### [What to work on]
Copy out each line below containing "Task".

### [Provided information]
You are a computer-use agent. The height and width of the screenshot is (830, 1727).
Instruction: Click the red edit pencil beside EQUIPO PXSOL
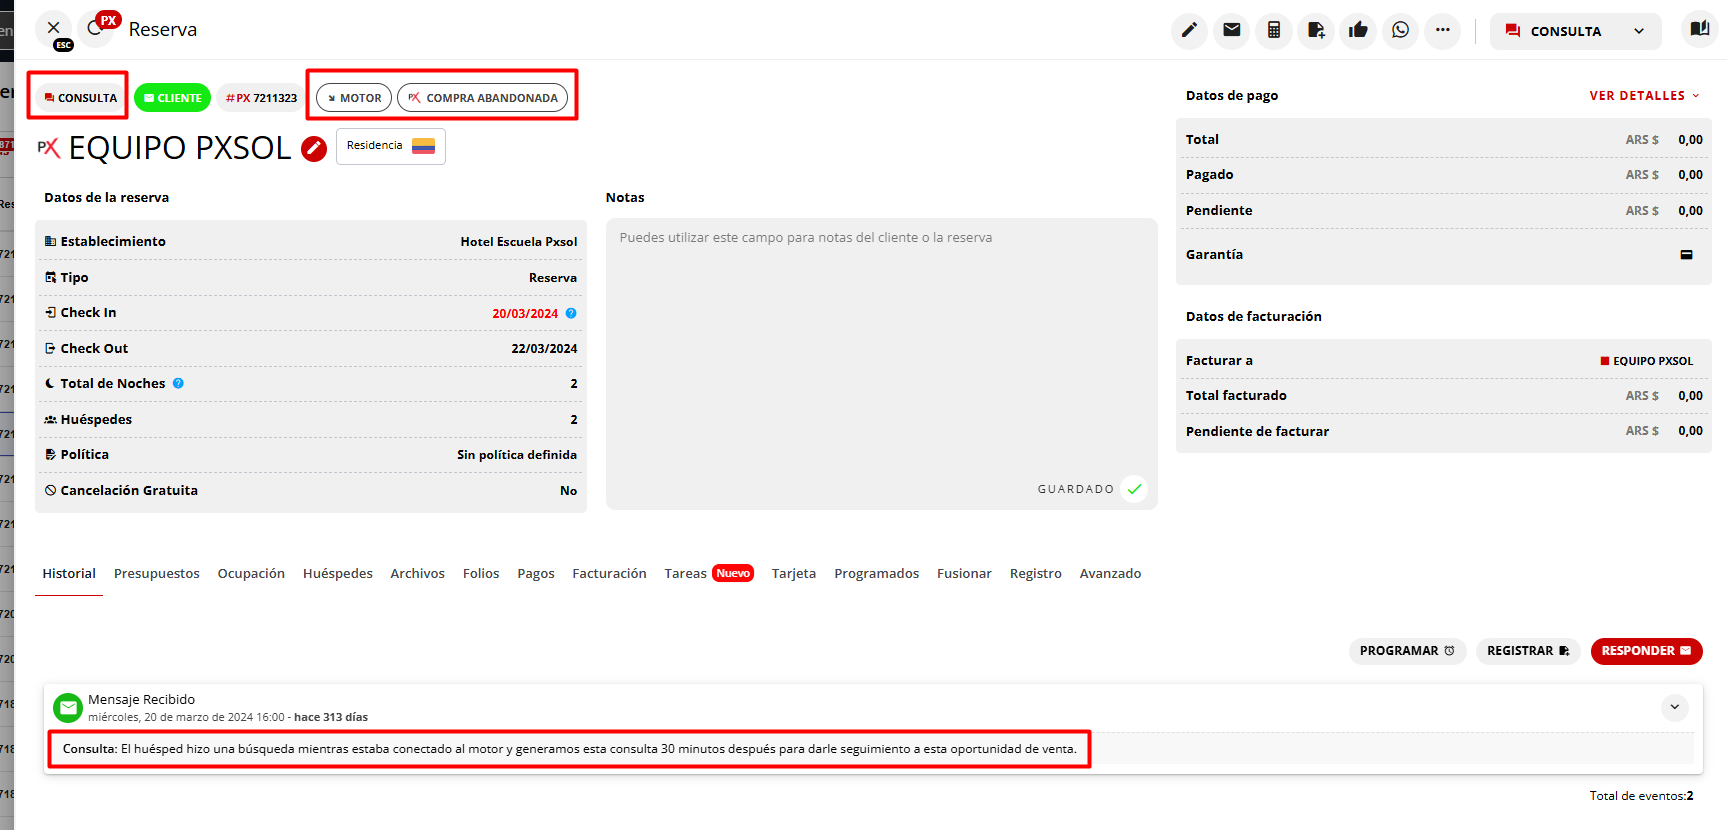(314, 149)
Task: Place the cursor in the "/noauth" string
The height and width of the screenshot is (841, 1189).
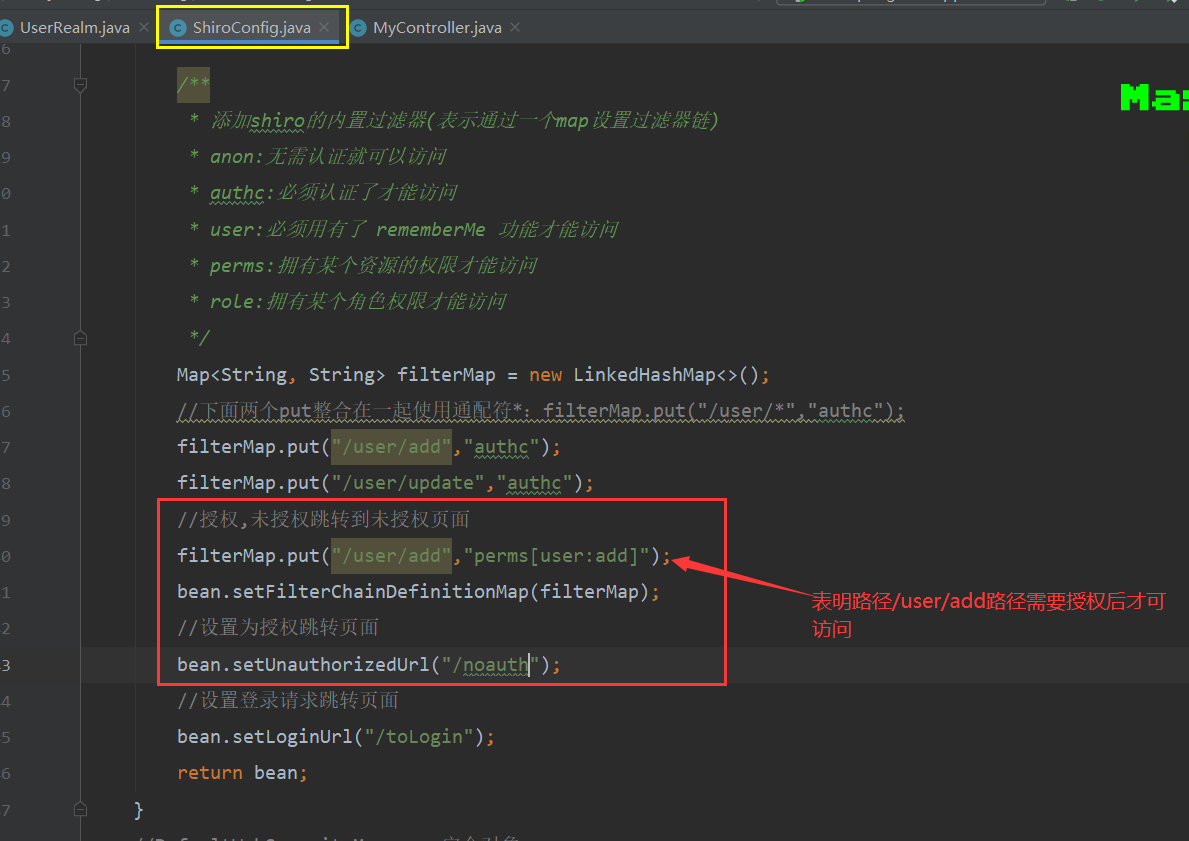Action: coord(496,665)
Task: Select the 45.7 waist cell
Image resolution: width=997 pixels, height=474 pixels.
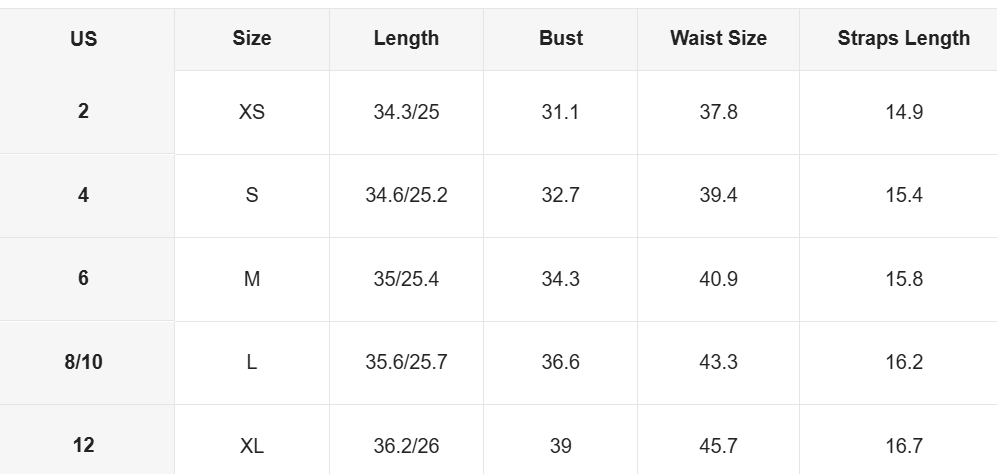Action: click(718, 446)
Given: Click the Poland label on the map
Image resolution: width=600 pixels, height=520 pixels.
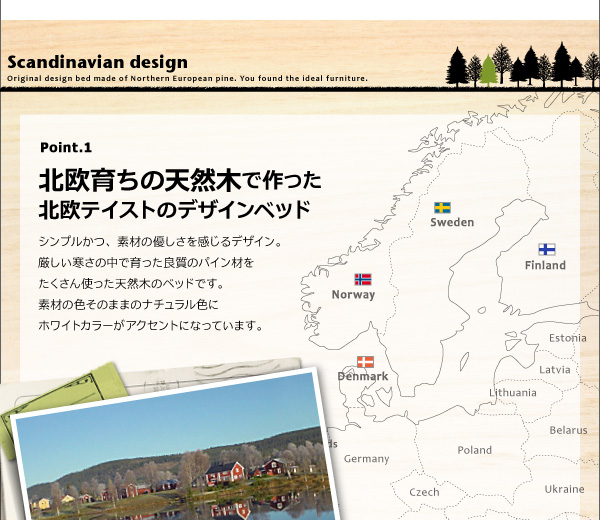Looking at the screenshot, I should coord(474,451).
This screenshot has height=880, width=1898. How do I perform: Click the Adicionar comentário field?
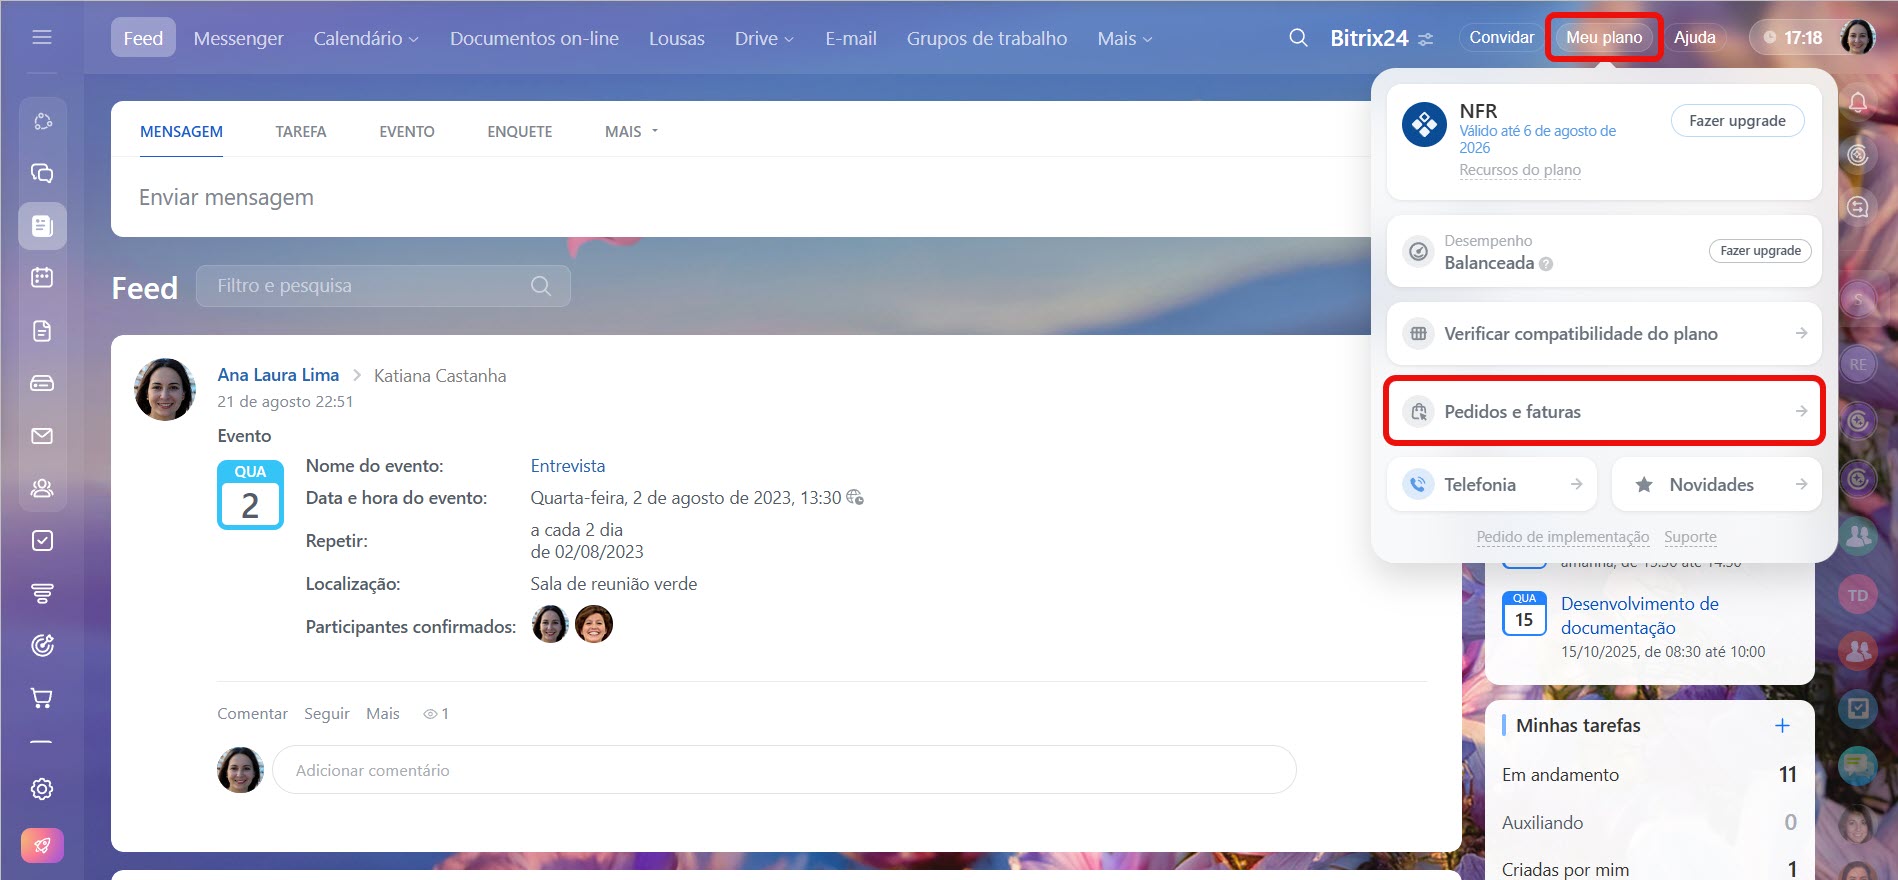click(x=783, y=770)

* * *

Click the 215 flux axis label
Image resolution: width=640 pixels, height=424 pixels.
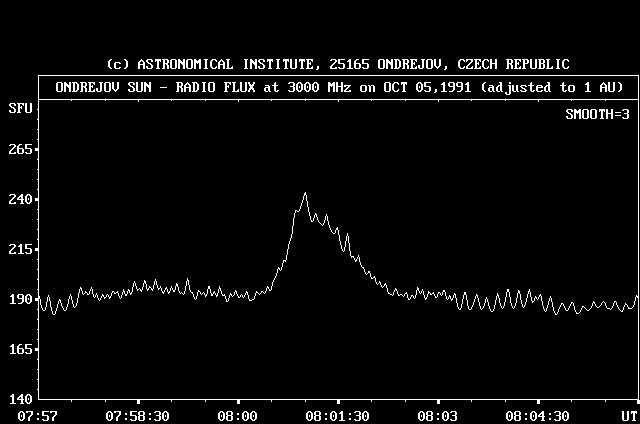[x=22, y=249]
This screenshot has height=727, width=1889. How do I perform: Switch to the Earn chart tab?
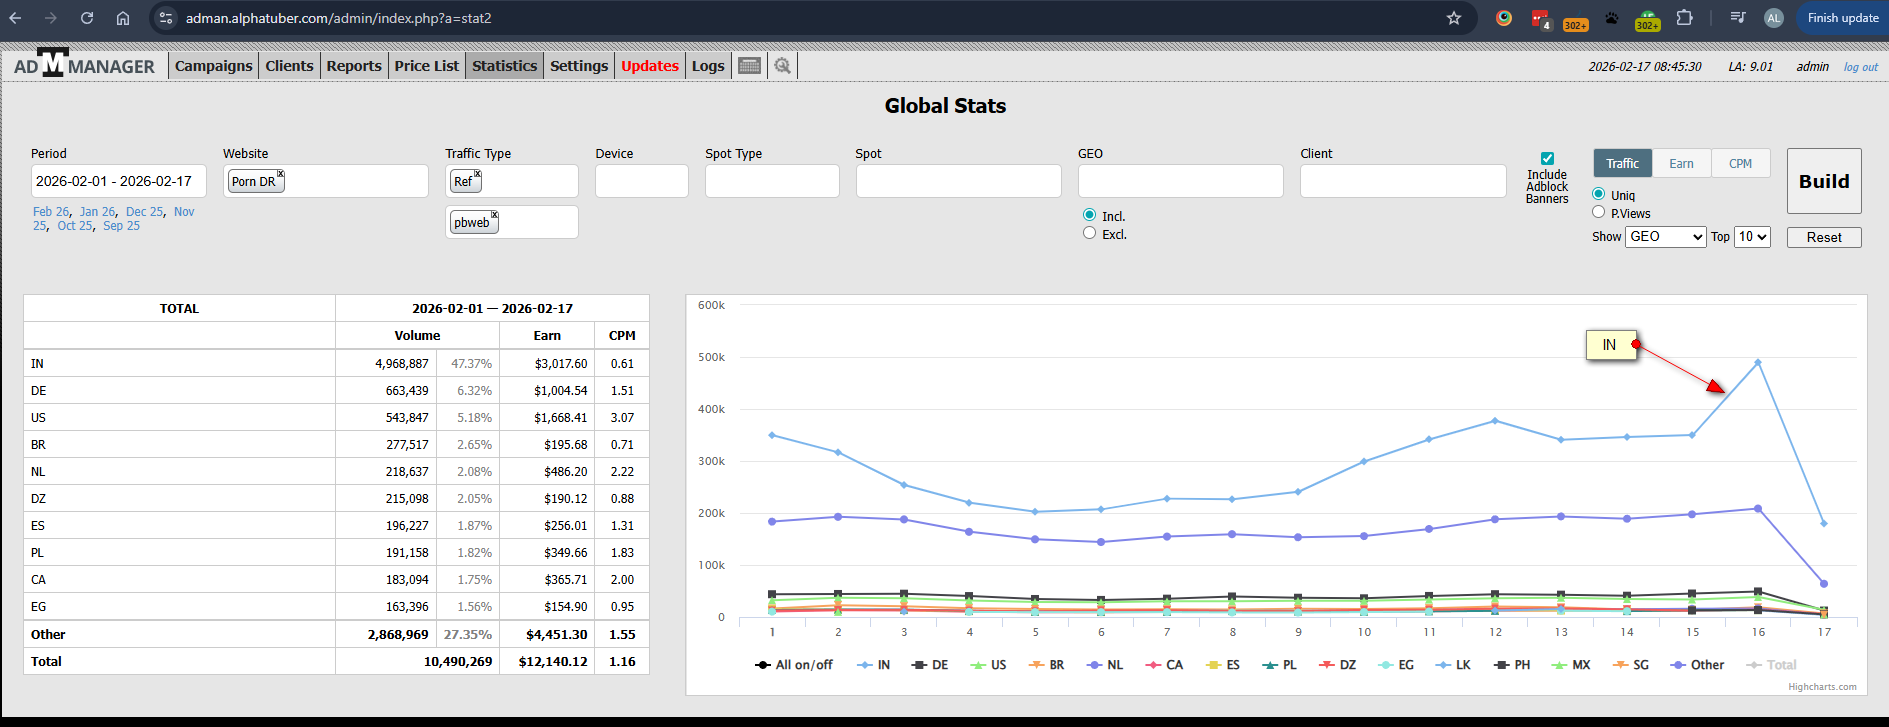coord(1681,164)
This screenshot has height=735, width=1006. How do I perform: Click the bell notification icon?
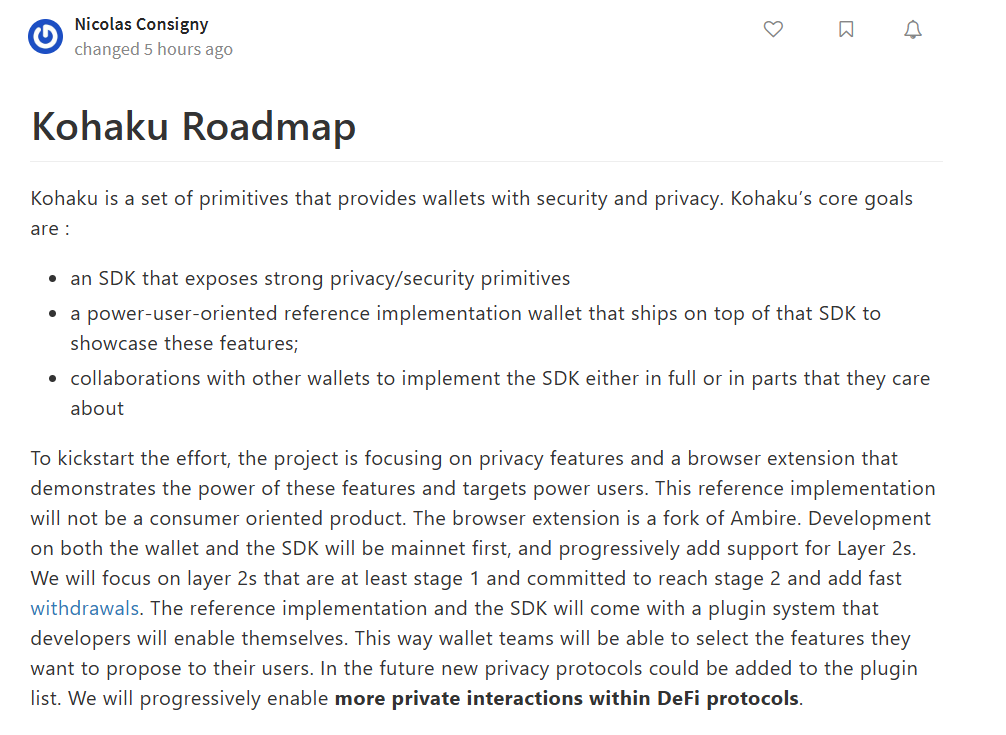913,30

...

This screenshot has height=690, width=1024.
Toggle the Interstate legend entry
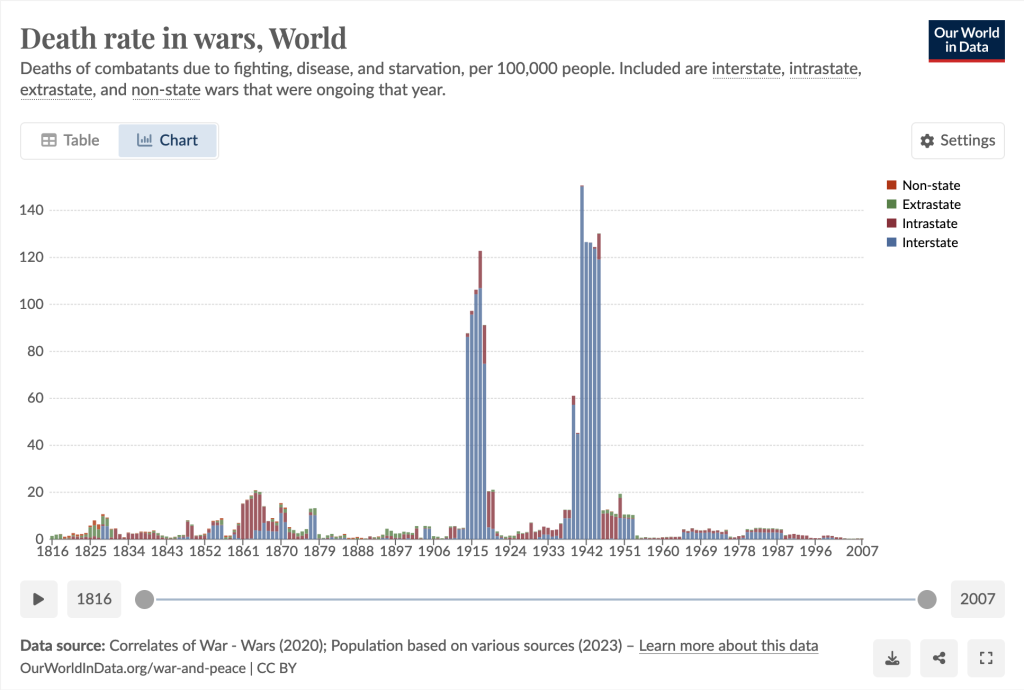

### [Solution]
Task: Place the cursor in the "/noauth" string
Task: Select the 45.7 waist cell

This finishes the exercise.